April 7, 2008
England

Fast track windfarms fear

There is a serious danger that three wind power proposals above Todmorden will be “fast tracked” through the planning appeal process, and local concerns set aside in favour of the Government’s “green” energy targets, say local campaigners.

Planning appeals for wind power sites on Todmorden Moor, Crook Hill and Reaps Moss will be put together in one appeal hearing later this year, according to the Planning Inspectorate in Bristol.

Local campaigners against the wind turbines are very concerned that the three sites proposed, with a total of 20, 410ft high turbines, will be treated by the Inspectorate as one big wind farm. If the total installed capacity is 60MW or over, the Inspectorate refer to it as a site “of major importance having more than local significance”.

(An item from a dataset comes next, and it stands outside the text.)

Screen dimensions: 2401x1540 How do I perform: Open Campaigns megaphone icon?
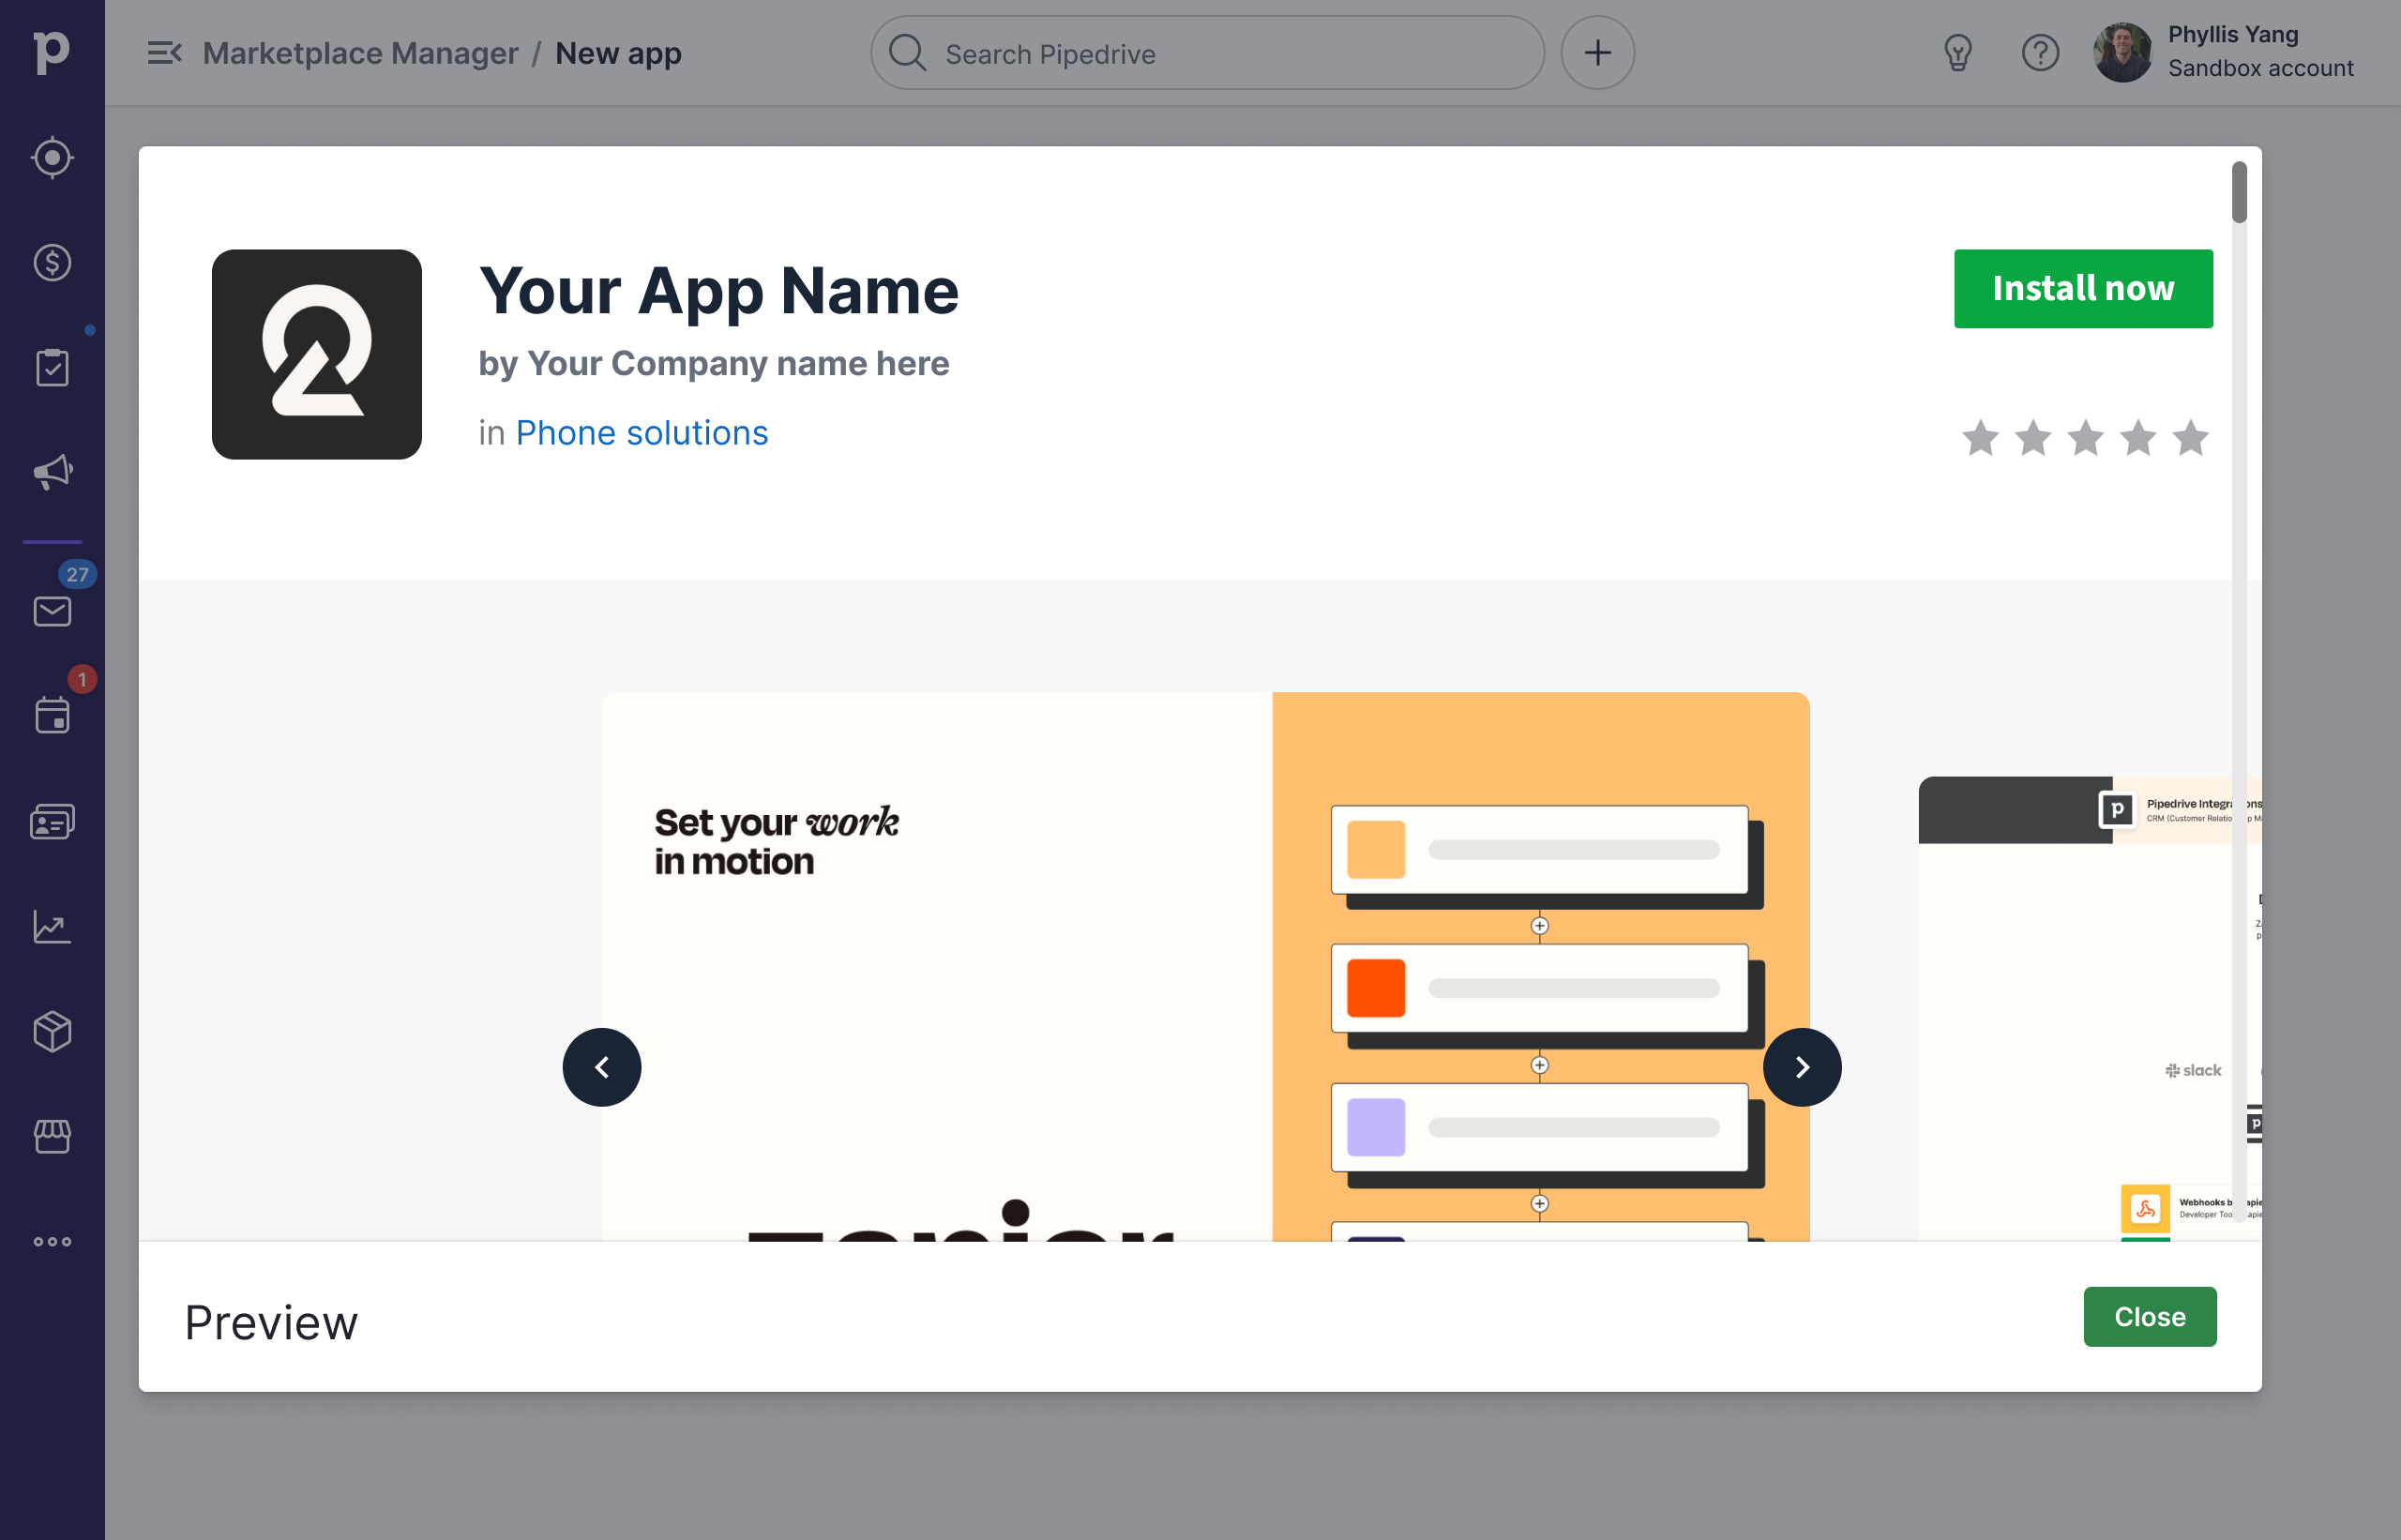[x=52, y=472]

If this happens, local concerns such as the risk to people’s spring water supplies, or the threat of flooding due to loss of peat on the tops, or loss of the open moorland that gives Todmorden its character, could be set aside, in favour of Government targets on renewable electricity, says a local spokesman.

The Todmorden Moor Restoration Trust, TMRT, has already written to Chris McCafferty MP to ask her to find out from the Environment Agency why their office in Leeds has not flagged up the heightened flood risk to Todmorden, Cornholme, and Walsden if road construction and turbine bases are allowed to destroy the peat above the town.

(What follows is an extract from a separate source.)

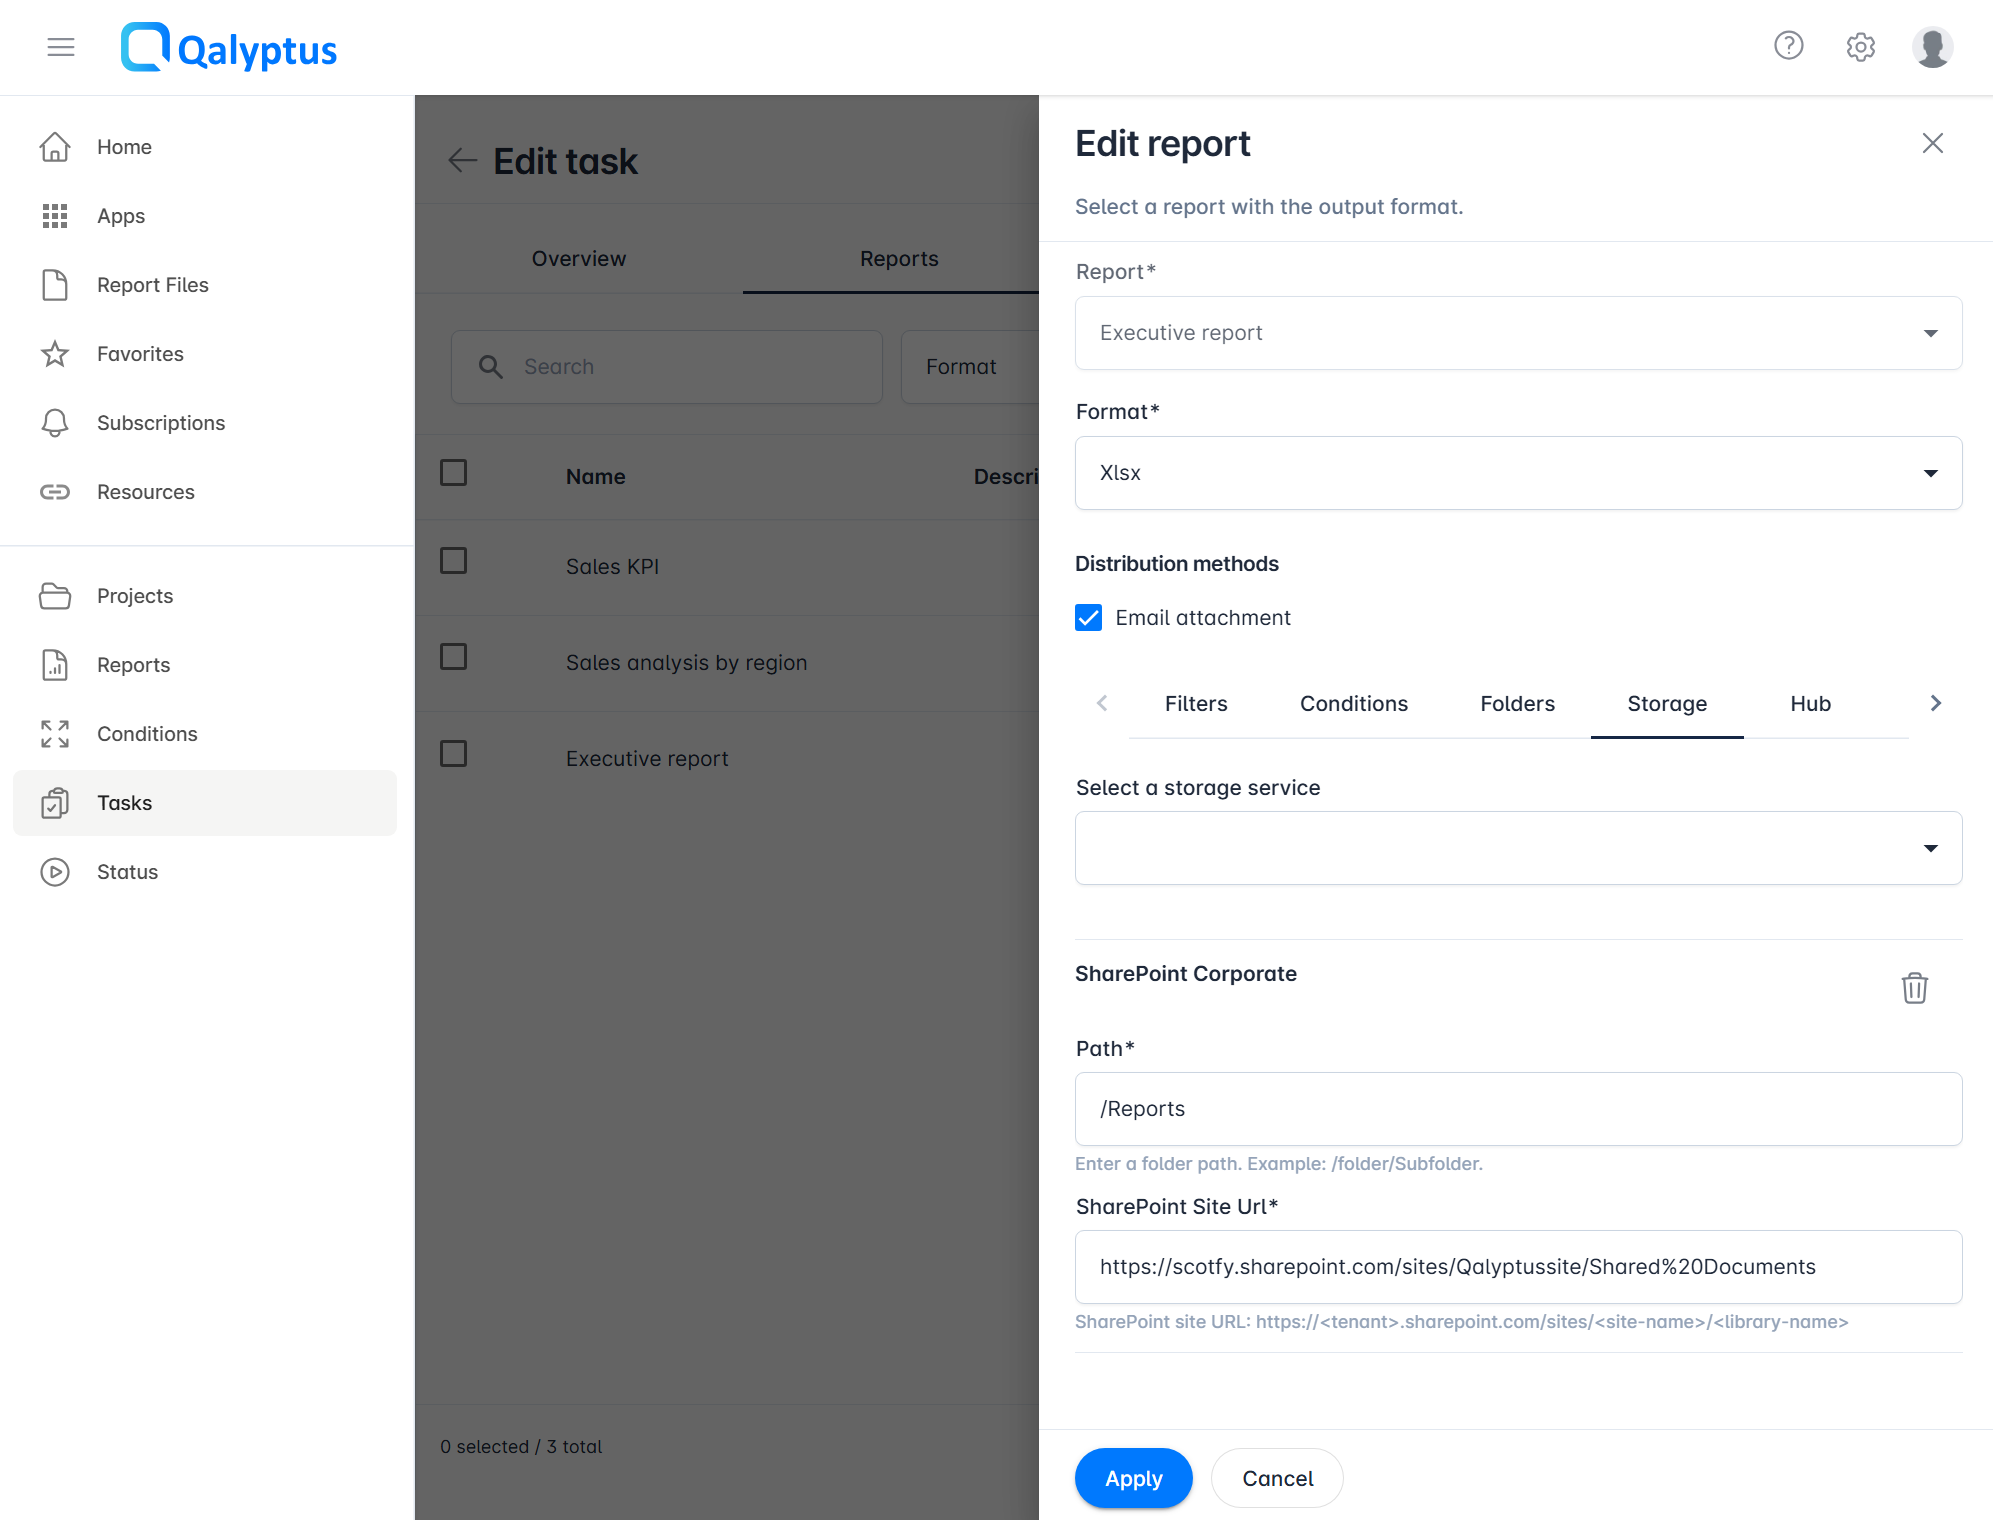Open the Report dropdown showing Executive report
Viewport: 1993px width, 1520px height.
[1517, 333]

Now the group has written again, asking the MP to get reassurance from Government that the three wind turbine sites will be individually dealt with at appeal, and three separate decisions made, based on the primary importance of many local environmental implications.

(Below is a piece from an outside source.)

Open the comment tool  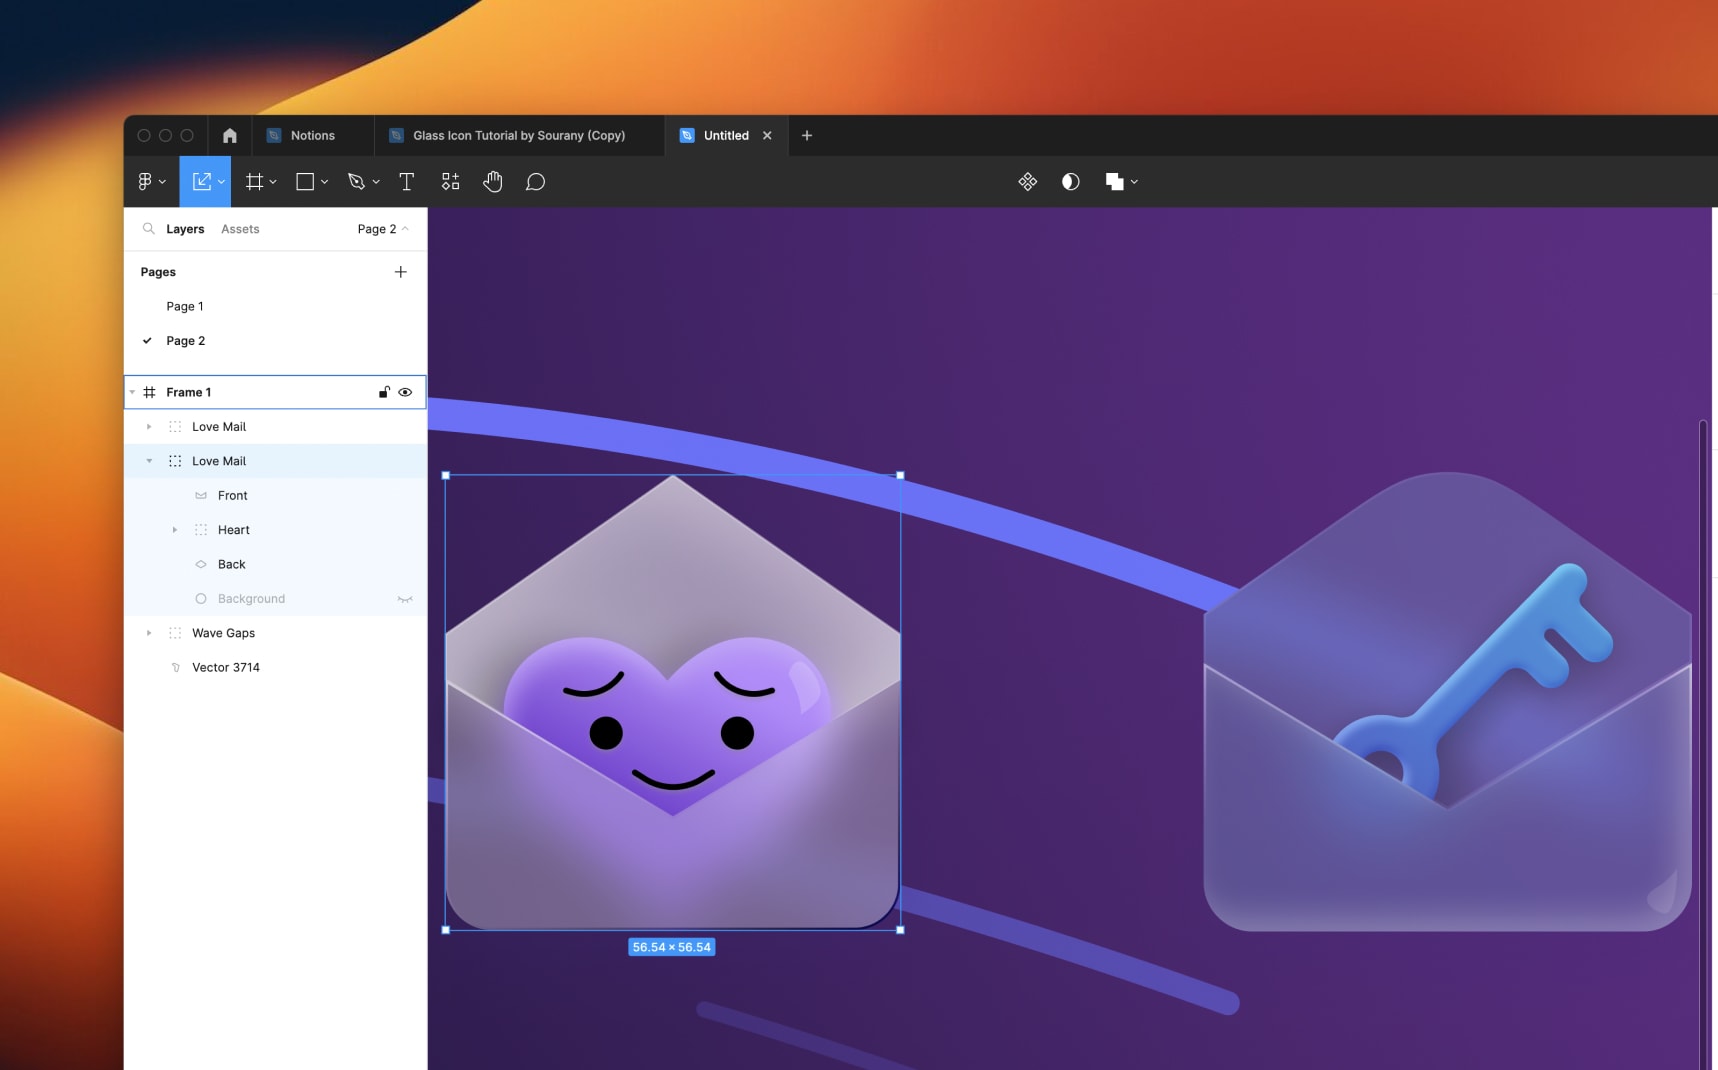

“It is absurd to now link all the sites together and pretend they are one w
ind farm,” said Robin Pennie for TMRT. “All the environmental information from Coronation Power is based on separate sites.”

“There are three proposed site accesses and three traffic assessments. The complicated geology and history of old mines on the tops are all different, so are the implications for spring water supplies. It is seven km. (about four and a half miles) from one end of Crook Hill to Todmorden Moor, and the area affects two separate flood prone valleys, with many different residential communities.”

TMRT is aware that Coronation Power would be very pleased if the strong objections identified by all three councils, and by hundreds of local objectors, were considered of less importance than the Government’s targets.

“We must not let this happen,” said Robin Pennie. “No energy company has the right to assume Government targets should take precedence over local risk.”